Postin' may be affected, some'at, as it strikes me fancy.

An' if any lily-livered landlubbers have any squawks from the poop deck, it'll be over the side and keelhaulin' with 'em, and anything left after'ards fed to sharks.
I'll not be strikin' me colors for the likes of them that's not worth a bucket o' chum.

We be sailing under Cap'n Roberts' Articles, if ye please.

An' fer any bilge rats what be ign'rant of such niceties, here be the only friendly thing ye'll see this day:

An' let no man think himself these be naught but ruddy "guidelines"!

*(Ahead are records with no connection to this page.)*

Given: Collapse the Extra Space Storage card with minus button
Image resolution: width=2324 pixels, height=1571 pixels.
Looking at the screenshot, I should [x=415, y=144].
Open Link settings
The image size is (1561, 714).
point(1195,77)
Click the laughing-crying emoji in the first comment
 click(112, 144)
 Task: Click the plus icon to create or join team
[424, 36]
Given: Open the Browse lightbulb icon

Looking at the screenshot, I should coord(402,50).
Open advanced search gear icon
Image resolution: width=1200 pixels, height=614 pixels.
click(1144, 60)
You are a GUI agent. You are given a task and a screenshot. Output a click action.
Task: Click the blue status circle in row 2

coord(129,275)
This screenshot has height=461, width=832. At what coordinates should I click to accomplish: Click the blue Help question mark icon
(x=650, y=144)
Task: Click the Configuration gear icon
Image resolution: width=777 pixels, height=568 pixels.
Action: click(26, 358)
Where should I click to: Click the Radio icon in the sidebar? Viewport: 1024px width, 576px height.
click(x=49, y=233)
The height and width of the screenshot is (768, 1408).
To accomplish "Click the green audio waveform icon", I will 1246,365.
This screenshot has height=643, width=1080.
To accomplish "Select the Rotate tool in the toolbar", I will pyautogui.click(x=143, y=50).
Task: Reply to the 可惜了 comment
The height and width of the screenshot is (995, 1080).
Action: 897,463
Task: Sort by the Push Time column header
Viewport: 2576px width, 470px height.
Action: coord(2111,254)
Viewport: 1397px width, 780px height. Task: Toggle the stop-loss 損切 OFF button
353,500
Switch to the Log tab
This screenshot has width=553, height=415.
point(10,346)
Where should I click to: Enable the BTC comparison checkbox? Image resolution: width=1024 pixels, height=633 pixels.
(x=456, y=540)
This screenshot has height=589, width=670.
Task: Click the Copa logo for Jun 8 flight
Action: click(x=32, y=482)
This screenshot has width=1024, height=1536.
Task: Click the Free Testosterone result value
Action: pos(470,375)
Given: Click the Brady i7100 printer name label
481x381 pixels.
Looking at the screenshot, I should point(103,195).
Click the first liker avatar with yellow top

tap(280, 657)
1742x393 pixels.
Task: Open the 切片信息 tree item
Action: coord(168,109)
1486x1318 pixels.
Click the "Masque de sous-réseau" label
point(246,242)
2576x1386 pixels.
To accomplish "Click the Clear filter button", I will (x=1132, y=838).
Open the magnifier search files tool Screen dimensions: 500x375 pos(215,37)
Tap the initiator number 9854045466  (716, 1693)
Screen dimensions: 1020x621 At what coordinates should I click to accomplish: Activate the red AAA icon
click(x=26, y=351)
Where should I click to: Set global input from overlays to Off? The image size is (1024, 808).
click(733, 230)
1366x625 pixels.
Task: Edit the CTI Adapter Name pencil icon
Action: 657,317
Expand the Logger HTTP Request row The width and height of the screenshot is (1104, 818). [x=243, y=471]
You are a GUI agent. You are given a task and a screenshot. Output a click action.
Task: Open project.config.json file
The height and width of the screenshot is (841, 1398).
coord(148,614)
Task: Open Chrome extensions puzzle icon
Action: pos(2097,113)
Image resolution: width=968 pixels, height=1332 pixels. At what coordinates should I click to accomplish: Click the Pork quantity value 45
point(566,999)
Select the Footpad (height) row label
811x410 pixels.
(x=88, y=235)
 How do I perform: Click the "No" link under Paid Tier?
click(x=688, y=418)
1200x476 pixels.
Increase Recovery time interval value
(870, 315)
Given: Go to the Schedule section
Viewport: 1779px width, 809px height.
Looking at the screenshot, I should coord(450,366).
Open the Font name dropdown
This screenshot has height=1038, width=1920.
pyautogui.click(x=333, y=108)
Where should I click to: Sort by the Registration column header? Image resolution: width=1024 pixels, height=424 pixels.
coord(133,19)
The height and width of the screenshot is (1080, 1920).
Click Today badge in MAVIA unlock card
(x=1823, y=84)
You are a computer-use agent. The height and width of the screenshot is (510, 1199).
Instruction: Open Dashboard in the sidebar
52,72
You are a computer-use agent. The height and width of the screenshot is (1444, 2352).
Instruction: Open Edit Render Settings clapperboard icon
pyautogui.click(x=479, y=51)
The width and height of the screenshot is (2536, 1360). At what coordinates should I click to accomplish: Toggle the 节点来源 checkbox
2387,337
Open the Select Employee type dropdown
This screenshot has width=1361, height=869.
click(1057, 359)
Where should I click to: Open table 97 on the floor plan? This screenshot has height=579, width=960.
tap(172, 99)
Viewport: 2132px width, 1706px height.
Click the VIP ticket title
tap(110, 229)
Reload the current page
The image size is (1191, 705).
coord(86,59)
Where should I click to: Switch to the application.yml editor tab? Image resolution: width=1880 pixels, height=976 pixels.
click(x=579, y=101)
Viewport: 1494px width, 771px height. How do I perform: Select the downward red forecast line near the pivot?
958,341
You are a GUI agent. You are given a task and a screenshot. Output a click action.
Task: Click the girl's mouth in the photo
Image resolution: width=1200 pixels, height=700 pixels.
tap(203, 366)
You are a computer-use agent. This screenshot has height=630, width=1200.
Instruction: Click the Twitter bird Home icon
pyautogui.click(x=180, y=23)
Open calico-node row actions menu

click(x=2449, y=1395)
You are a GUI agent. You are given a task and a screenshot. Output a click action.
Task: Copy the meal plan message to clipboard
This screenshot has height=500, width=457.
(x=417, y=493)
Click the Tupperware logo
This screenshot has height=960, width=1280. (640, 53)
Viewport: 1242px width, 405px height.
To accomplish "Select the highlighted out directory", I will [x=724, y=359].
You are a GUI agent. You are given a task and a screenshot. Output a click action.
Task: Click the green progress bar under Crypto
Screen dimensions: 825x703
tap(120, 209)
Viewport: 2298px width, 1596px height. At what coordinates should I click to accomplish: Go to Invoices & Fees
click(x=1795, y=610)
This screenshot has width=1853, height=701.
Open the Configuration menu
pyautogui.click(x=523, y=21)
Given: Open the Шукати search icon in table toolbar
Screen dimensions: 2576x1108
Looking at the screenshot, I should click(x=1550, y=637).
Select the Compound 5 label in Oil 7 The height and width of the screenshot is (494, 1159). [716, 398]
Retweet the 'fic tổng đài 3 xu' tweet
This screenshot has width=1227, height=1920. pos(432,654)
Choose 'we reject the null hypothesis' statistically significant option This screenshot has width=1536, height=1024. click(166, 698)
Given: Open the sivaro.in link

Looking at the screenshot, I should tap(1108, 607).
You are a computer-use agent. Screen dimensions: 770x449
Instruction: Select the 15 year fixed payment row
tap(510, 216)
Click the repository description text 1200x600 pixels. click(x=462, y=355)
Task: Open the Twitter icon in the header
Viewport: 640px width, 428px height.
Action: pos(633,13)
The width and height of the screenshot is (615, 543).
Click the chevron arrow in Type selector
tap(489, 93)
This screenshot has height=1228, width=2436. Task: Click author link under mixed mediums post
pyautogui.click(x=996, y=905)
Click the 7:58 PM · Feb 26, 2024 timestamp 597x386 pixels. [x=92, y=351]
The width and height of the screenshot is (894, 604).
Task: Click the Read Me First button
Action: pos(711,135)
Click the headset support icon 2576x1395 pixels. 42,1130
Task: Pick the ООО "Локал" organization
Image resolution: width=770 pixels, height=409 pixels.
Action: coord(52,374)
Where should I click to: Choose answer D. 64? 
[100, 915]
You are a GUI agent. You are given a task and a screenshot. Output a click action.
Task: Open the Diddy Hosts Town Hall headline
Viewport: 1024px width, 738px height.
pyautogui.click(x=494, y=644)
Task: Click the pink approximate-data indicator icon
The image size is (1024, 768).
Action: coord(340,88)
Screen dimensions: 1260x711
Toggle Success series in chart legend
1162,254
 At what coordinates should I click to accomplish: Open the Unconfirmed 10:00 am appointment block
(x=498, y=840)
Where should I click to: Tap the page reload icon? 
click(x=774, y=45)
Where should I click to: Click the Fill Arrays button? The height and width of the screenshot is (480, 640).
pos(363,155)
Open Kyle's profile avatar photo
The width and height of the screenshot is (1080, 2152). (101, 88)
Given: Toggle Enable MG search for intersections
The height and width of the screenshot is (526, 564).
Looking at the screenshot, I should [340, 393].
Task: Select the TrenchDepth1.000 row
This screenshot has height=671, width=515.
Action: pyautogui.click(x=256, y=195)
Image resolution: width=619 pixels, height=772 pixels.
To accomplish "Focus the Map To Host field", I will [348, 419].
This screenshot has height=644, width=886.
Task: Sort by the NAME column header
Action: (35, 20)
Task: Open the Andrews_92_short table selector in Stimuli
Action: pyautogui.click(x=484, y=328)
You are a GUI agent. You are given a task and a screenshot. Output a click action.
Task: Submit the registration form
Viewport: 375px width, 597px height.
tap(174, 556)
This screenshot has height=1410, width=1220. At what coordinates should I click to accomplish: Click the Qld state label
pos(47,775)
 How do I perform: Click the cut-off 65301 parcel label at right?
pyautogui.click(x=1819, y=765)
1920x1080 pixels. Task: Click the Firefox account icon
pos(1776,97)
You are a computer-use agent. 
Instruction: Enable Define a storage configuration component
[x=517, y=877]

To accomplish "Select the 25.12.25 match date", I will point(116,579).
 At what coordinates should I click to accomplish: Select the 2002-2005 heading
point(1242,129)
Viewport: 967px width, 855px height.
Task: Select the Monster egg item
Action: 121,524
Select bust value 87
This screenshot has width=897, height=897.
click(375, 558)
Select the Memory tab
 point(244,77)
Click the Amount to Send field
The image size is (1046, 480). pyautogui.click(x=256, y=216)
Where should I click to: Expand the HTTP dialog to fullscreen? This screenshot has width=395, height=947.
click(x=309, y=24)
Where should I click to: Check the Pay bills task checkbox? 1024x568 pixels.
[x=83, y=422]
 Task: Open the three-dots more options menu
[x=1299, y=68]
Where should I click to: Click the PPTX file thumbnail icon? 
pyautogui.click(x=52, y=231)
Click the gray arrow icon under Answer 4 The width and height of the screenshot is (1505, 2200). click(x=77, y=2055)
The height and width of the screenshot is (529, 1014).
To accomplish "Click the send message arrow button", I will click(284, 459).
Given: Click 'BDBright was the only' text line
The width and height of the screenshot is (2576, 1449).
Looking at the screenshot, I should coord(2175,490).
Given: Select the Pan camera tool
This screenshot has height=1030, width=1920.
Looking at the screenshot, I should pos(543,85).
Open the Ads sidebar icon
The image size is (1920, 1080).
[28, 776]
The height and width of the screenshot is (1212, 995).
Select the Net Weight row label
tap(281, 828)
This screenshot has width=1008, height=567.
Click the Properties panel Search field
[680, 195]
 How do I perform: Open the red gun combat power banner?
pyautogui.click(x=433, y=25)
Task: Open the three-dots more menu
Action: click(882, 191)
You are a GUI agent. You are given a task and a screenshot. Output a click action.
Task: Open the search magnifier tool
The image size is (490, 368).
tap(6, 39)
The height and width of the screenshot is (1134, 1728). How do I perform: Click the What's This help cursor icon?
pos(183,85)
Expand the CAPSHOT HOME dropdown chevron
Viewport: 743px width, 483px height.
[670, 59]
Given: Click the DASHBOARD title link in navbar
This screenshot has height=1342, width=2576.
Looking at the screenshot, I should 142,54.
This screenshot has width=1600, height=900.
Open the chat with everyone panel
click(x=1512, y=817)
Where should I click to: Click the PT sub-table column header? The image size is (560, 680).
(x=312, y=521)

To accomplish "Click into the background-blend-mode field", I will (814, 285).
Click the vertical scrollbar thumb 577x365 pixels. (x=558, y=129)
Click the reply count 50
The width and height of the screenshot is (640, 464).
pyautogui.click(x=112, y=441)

Avast! Turn to, ye f'o'c'sle swabs!
No quarter given!
Fair warned ye be, sez I.



Anonymous said...

I posted this on FB the other day just for gits and shiggles, seems appropriate here:

Today's bit of worthless information:

Most people know that the term "three sheets to the wind" slang for drunkenness, and they know it dates from the time of sailing ships, but they assume the "sheets" in question are the ship's sails. This isn't true, the sheets on a ship are part of the rigging, they're the ropes which attach the lower corners of the sails to the ship's hull. If these ropes aren't pulled taut the sail can flop from side-to-side in the wind, and the ship will rock from side-to-side as a result. The more loose sheets you have the more the ship will rock, so if three sheets are loose (to the wind) the ship will rock dramatically, much like a seriously intoxicated person will do.

In keeping with the nautical trivia, before the invention of the rudder ships were steered with an oar attached to the right side of the stern, this was known as the steer-board, so the right side of the ship was called the steer-board side, or the starboard side. When docking the ship, it was easier to control the ship if the steer-board was away from the dock, so they'd put the left side of the ship against the dock, so the left side became the port side of the ship.

Now you know.

Mark D

Aesop said...

Aye, indeed, albeit some'at lubberly in discourse.
Ye be rated bossun's mate, henceforth.

Anonymous said...

Hey, Dad was a seaman, interrupted by a stint in the USMC during WW II (he got a ship sunk under him, he decided if someone was going to shoot at him, he was going to shoot back). I could tie a bowline, sheet bend, square knot or clove hitch before I could read.

Mark D

Arthur said...

HAHAHA, sorry, I just got to this post after trying to make sense of the ones at the top of the page.

I thought you had a stroke or something.